Tijdelijke verhuur woonruimte

Tijdelijke verhuur woonruimte

De mogelijkheden om tijdelijke huurovereenkomst te sluiten is sinds 1 juli 2016 ingrijpend veranderd. Deze regeling geldt evenwel niet voor woningcoöperaties.

Vanaf 1 juli 2016 kunnen namelijk huurovereenkomsten voor maximaal 2 jaar zonder enige huurbescherming worden gesloten voor zelfstandige woonruimte. Opzegging is niet nodig, maar wel een kennisgeving van beëindiging voor het einde van de huur. De huurder mag een dergelijk huurovereenkomst tussentijds beëindigen wanneer hij wil, ook al staat in het huurcontract dat dit niet mag.

Voor onzelfstandige woonruimte mogen zelfs tijdelijke huurcontracten voor maximaal 5 jaren worden gesloten zonder enige huurbescherming voor de huurder.
Per 1 juli 2016 is ook de leegstandswet verruimd. Hierdoor kunnen ook te koop staande huurwoningen van coöperaties en commerciële verhuurders tijdelijk worden verhuurd.
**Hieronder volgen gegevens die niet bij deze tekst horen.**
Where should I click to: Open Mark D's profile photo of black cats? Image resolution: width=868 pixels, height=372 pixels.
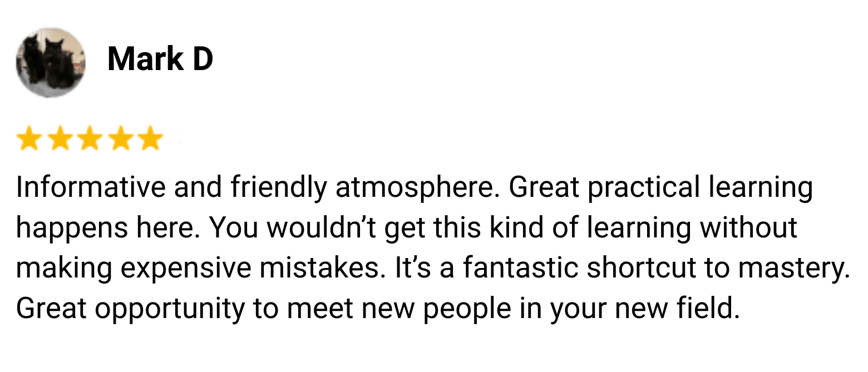pos(51,62)
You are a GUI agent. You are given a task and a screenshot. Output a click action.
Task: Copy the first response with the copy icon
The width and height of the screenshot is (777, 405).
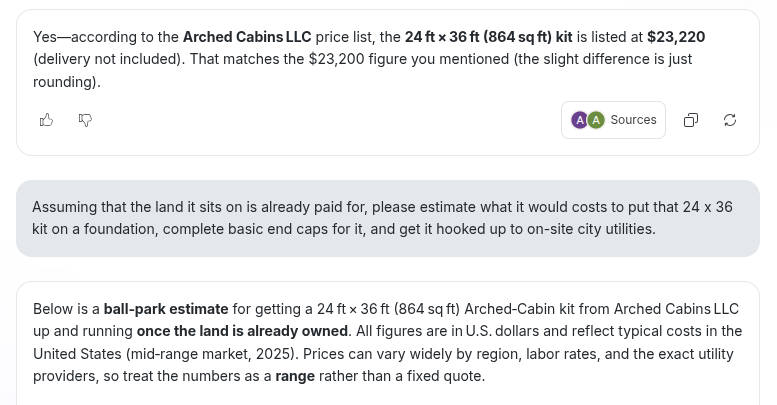pos(691,120)
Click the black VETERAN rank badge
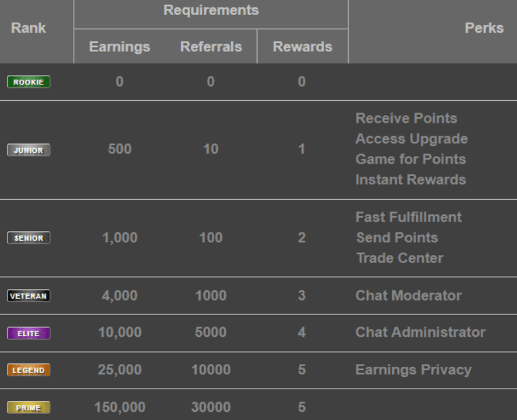The height and width of the screenshot is (420, 517). click(29, 296)
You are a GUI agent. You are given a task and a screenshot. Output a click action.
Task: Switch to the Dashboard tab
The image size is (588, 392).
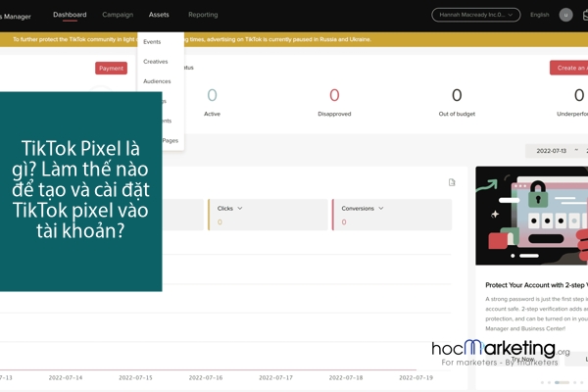coord(70,15)
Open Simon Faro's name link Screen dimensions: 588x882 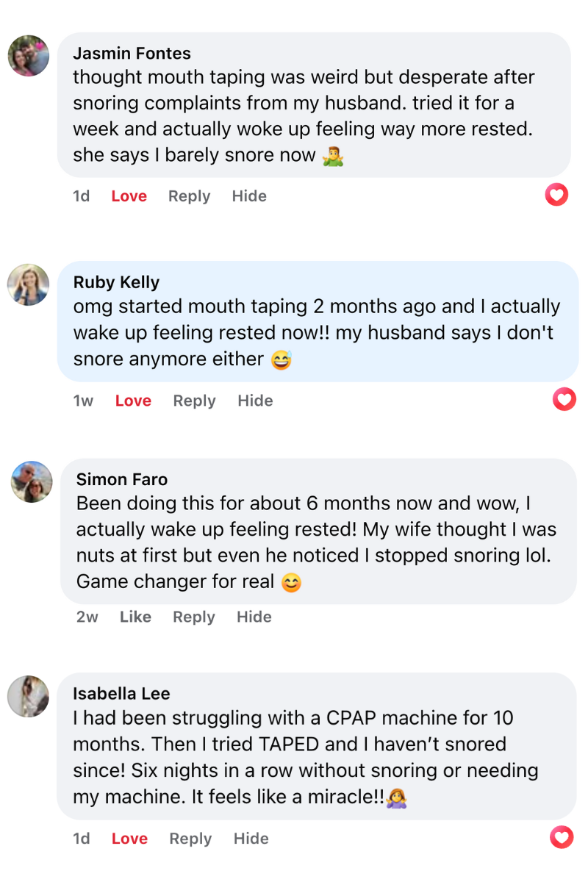[122, 479]
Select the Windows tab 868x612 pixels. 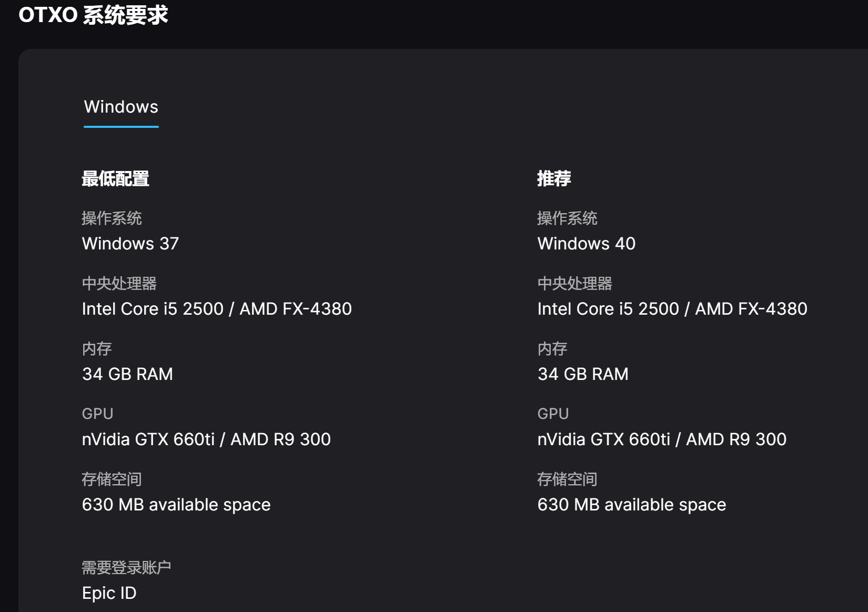(x=121, y=107)
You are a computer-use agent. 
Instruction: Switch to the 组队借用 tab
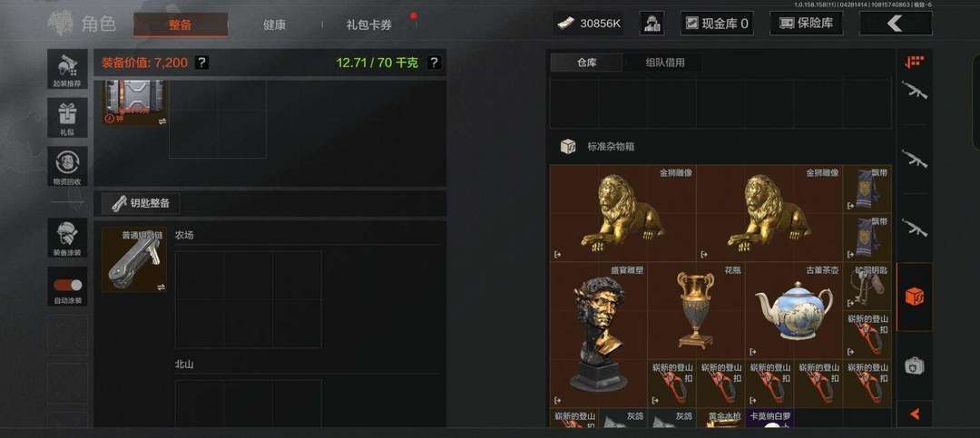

Door de tussentijdse opzegmogelijkheid van de huurder, heeft het gebruik maken van een huurovereenkomst via deze regeling als nadeel dat de verhuurder de huurder niet kan binden aan een minimale huurperiode. Wil de verhuurder dit wel, dan dient hij een huurovereenkomst voor onbepaalde tijd te sluiten met, bijvoorbeeld een eerste initiële huurtermijn van bijvoorbeeld één jaar met aansluitende verlenging voor onbepaalde tijd. In een dergelijk geval kan de huurder niet tussentijds opzeggen gedurende het eerste jaar. Nadeel is dan natuurlijk wel dat nieuwe regeling voor tijdelijke verhuur niet geldt en de verhuurder dus alleen kan opzeggen via één van de in de wet genoemde opzeggingsgronden.

Een verhuurder kan niet telkens opnieuw een tijdelijke huurovereenkomst afsluiten met dezelfde huurder. Gebeurt dat toch, dan geldt de tweede overeenkomst als een overeenkomst voor onbepaalde tijd en komt de huurder derhalve huurbescherming toe. Ook komt de huurder huurbescherming toe, indien de verhuurder toestaat dat de huurder na het verstrijken van de overeengekomen termijn van tijdelijke huur vervolgens niet vertrekt en in de woning blijft zitten en de verhuurder geen procedure tot ontruiming tegen de huurder opstart. Ook dan ontstaat een huurovereenkomst voor onbepaalde tijd en kan de huurder zich beroepen op huurbescherming.